Transparansi Produk dan Biaya: Pialang legal wajib menjelaskan secara detail mengenai manfaat, pengecualian, dan biaya-biaya dalam polis asuransi tanpa ada yang ditutup-tutupi.

Kantor dan Kontak yang Jelas: Pialang profesional memiliki kantor fisik yang dapat didatangi dan saluran komunikasi resmi (email perusahaan, nomor telepon kantor) yang dapat dipertanggungjawabkan.

Prosedur Pembayaran Resmi: Hindari membayar premi ke rekening pribadi. Pembayaran seharusnya dilakukan melalui mekanisme yang transparan, baik ke rekening perusahaan pialang yang terdaftar atau langsung ke rekening perusahaan asuransi.

Kepatuhan pada Etika Profesi: Pialang yang legal akan mengikuti kode etik profesi yang mengatur bagaimana mereka harus memperlakukan nasabah dan menangani klaim.

Masyarakat juga dapat melakukan pengecekan mandiri melalui situs resmi OJK atau menghubungi kontak layanan konsumen OJK untuk memastikan status legalitas sebuah perusahaan pialang sebelum melakukan transaksi apa pun.

Kesimpulan

Temuan 15 pialang asuransi ilegal oleh OJK merupakan alarm keras bagi seluruh pelaku industri keuangan. Penertiban ini bukan sekadar upaya birokrasi, melainkan langkah krusial untuk menjaga stabilitas dan kepercayaan masyarakat terhadap industri asuransi. Apparindo telah memberikan peringatan yang sangat jelas: perusahaan asuransi tidak boleh berkompromi dengan entitas ilegal demi menjaga integritas dan menghindari risiko hukum serta reputasi yang fatal.

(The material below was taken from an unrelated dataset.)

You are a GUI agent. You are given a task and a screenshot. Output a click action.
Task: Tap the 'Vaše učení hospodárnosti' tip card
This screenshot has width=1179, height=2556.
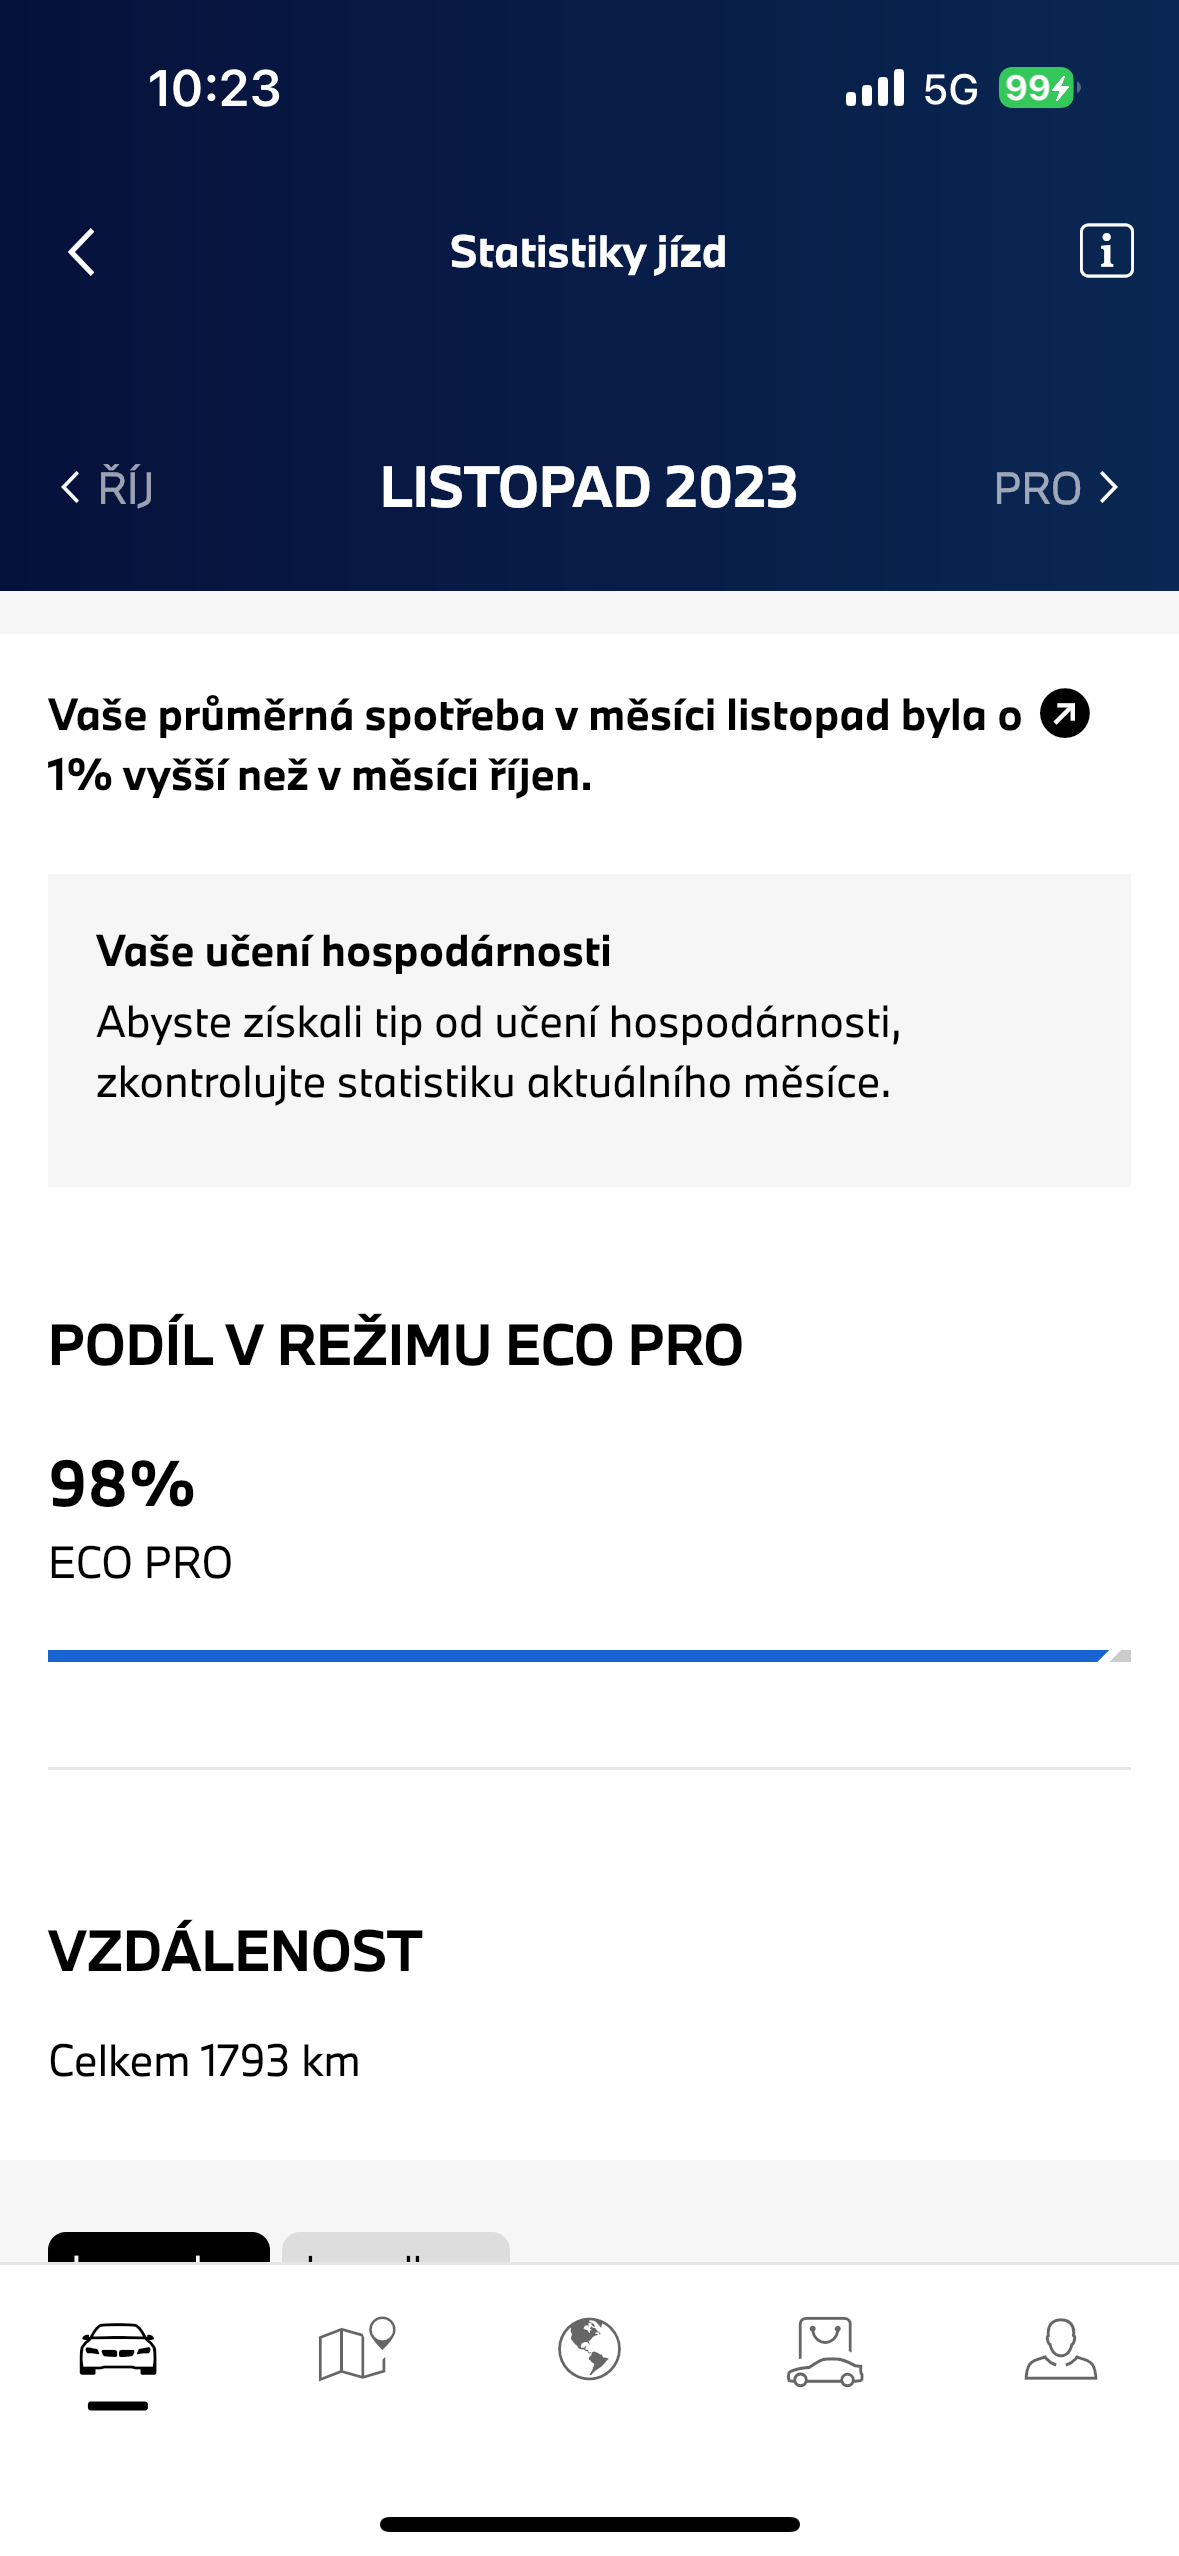[x=589, y=1030]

Bagi masyarakat, kewaspadaan adalah kunci utama. Memastikan legalitas pialang asuransi bukan hanya soal kepatuhan aturan, tetapi merupakan langkah perlindungan diri agar hak-hak perlindungan asuransi yang telah dibayar dapat diterima dengan sempurna saat risiko terjadi. Mari bangun ekosistem asuransi yang sehat, transparan, dan terpercaya di Indonesia.